> _Task directions_
Your response must be made up of each line in the data below that contains the string "arrow".

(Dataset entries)
################

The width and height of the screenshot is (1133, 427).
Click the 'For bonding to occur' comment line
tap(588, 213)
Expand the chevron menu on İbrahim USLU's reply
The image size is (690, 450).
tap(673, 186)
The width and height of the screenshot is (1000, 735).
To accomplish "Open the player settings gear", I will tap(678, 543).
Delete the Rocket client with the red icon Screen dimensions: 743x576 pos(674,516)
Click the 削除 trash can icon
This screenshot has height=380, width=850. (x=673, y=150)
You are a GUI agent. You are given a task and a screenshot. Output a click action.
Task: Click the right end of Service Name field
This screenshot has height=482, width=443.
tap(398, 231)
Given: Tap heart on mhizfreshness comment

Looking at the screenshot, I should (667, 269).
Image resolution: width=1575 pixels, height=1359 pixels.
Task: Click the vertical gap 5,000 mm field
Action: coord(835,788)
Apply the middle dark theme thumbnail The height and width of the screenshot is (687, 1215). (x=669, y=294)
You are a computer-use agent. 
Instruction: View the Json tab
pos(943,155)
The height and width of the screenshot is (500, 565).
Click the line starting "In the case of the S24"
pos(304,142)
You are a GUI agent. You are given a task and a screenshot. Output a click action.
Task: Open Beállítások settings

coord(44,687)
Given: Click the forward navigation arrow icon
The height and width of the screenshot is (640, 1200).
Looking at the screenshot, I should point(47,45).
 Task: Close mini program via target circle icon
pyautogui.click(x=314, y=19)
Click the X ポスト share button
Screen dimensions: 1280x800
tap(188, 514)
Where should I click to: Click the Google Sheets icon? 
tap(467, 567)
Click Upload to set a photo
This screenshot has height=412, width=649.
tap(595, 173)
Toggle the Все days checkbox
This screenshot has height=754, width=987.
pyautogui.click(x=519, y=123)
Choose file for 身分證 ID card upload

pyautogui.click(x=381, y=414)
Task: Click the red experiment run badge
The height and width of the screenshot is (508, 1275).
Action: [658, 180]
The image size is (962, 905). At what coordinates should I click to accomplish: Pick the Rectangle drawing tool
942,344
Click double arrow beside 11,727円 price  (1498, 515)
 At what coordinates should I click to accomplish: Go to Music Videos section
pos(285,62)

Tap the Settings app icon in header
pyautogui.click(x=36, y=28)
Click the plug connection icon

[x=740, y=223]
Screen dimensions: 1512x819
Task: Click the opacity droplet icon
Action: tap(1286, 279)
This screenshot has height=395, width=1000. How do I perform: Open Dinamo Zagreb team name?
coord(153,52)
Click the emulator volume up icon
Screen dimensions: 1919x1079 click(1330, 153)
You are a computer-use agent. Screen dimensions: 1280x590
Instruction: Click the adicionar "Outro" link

################

> _Answer box_
Given: Click the forward navigation arrow icon
Click double arrow beside 11,727円 price  (1498, 515)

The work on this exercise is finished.